Des indisciplinés au gouvernement et à l’Assemblée

François Hollande, par bonhomie et stratégie (la fameuse recherche du « point d’équilibre »), n’est pas autoritaire. A peine nommée ministre, Emmanuelle Cosse a déclaré qu’elle était contre la déchéance de nationalité : elle n’a pas été sanctionnée. Ce que les journalistes complaisants appellent un « recadrage » n’a rien d’une engueulade en bonne et due forme. Emmanuel Macron fonde-t-il le mouvement « En marche ! », le recadrage du président consiste à répondre deux jours plus tard : « Je cours, je cours… » Le refus de l’autorité, le « On a toujours raison de se révolter » de Sartre sont des valeurs de gauche, pleinement incarnées par le président actuel.

Le groupe des députés socialistes illustre parfaitement cette « valeur » de gauche : l’indiscipline. Il est extrêmement choquant pour un homme de droite assumé comme moi, que des députés censés soutenir le gouvernement deviennent des « frondeurs » et l’empêchent de faire passer ses lois. Les députés de la majorité ont été élus en juin 2012 dans le sillage de la victoire de François Hollande en mai. Il me semble qu’ils devraient pratiquer une sorte d’allégeance envers l’homme qui leur a permis de siéger à la chambre des députés, comme le vassal envers le suzerain dans la société médiévale (j’aggrave ma dinosauritude par cette comparaison). Je sais que François Hollande s’est fait élire sur des promesses gauchistes pour pratiquer ensuite une politique vaguement teintée de libéralisme économique. MM. Christian Paul et consorts auraient pu se dire avec modestie qu’ils devaient fidélité à l’homme plus qu’à ses promesses de campagne, et qu’il leur fallait changer de logiciel économique. Ils ont préféré l’indiscipline et cassé la majorité.

A contresens des idées en vogue, je crois que le couple autorité-discipline peut produire de bonnes réformes comme celles du général de Gaulle après son retour au pouvoir en 1958, celles de Tony Blair en Grande-Bretagne. Au contraire, le couple refus de l’autorité-indiscipline peut produire de bonnes chansons (Brassens), de joyeux moments lyriques (mai 68), de tristes moments sectaires (la place de la République en ce moment), mais il produit peu de bonne gouvernance. Et il va engendrer l’échec prévisible du quinquennat de François Hollande.

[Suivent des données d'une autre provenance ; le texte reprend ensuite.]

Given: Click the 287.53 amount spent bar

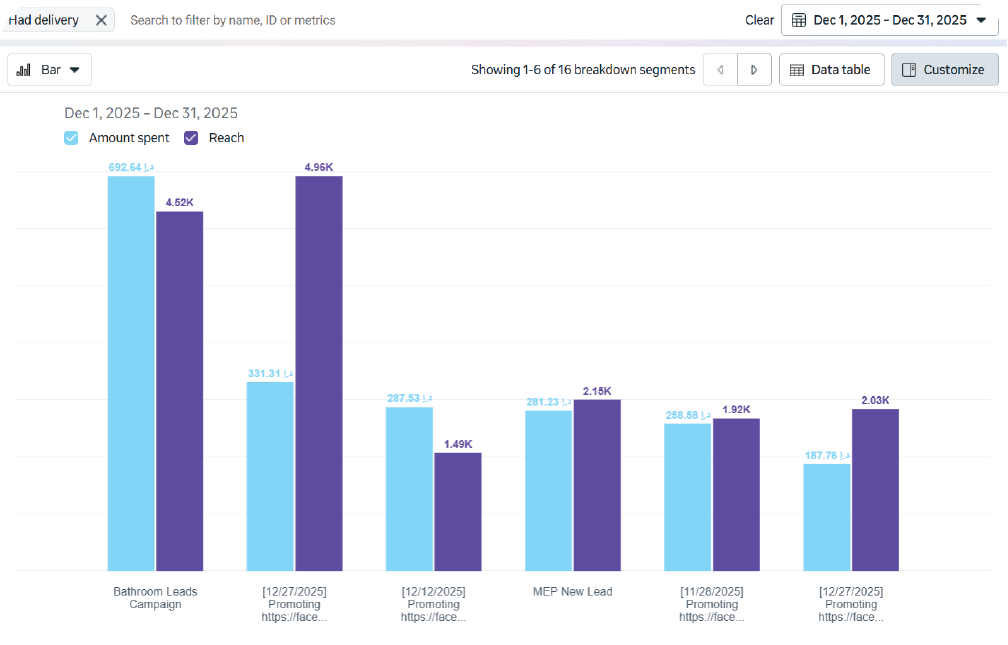Looking at the screenshot, I should click(409, 488).
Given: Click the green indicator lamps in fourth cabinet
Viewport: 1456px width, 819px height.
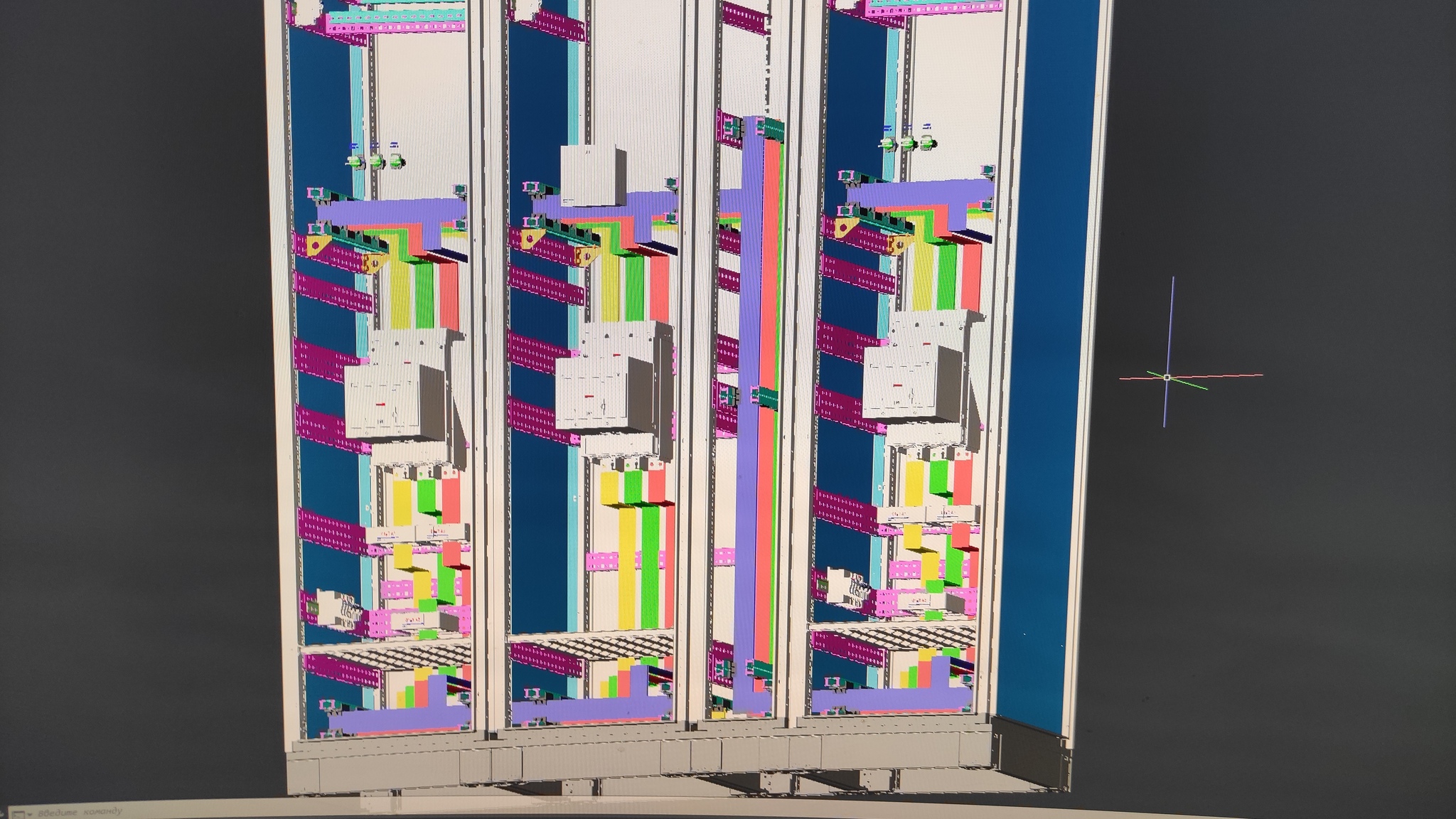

Pourquoi cet oubli total de l’autorité et de la discipline dans la France d’aujourd’hui ? Les idées à la mode sont exactement à l’inverse : l’exaltation de la liberté individuelle et la « démocratie participative » refusent farouchement d’être dirigées et encadrées. Pas de chef, pas de mots d’ordre chez Nuit debout, simplement l’exaltation d’être ensemble et de parloter, et le plaisir de chasser les indésirables qui voulaient simplement s’informer. Parfait exemple de démocratisme qui tue la démocratie. Les primaires, dont j’ai dit le plus grand mal dans ces colonnes, désignent le plus gentil et écartent le plus autoritaire. Manuel Valls a été classé dernier des socialistes en 2011, puis est revenu comme sauveur de François Hollande.

Eglise, armée, école : trois institutions amochées

La France contemporaine a vu le recul de trois institutions dans lesquelles la relation autorité-discipline est essentielle. Bien sûr, je ne nie pas que des abus d’autorité ont pu se produire dans ces institutions, je prétends simplement que la vie en société ne peut complètement se passer de ce binôme. A l’église, on ne discute pas. J’ai souvent eu la tentation d’interrompre le prêche du dimanche pour donner mon avis, j’aurais causé un beau scandale. Mais l’Eglise voit sa puissance et son influence décliner rapidement. A l’armée, on ne discute pas, on obéit aux ordres. Mais Jacques Chirac, par la suppression du service militaire, a privé les jeunes Français de tout contact vécu avec l’armée. A l’école, on ne discutait pas, mais maintenant on discute, et c’est bien là le problème. Cette vénérable institution est entrée en décadence le jour où l’on a prôné le « dialogue » et mis « l’élève au centre » du dispositif scolaire, à la place de la relation dissymétrique enseignant-enseigné.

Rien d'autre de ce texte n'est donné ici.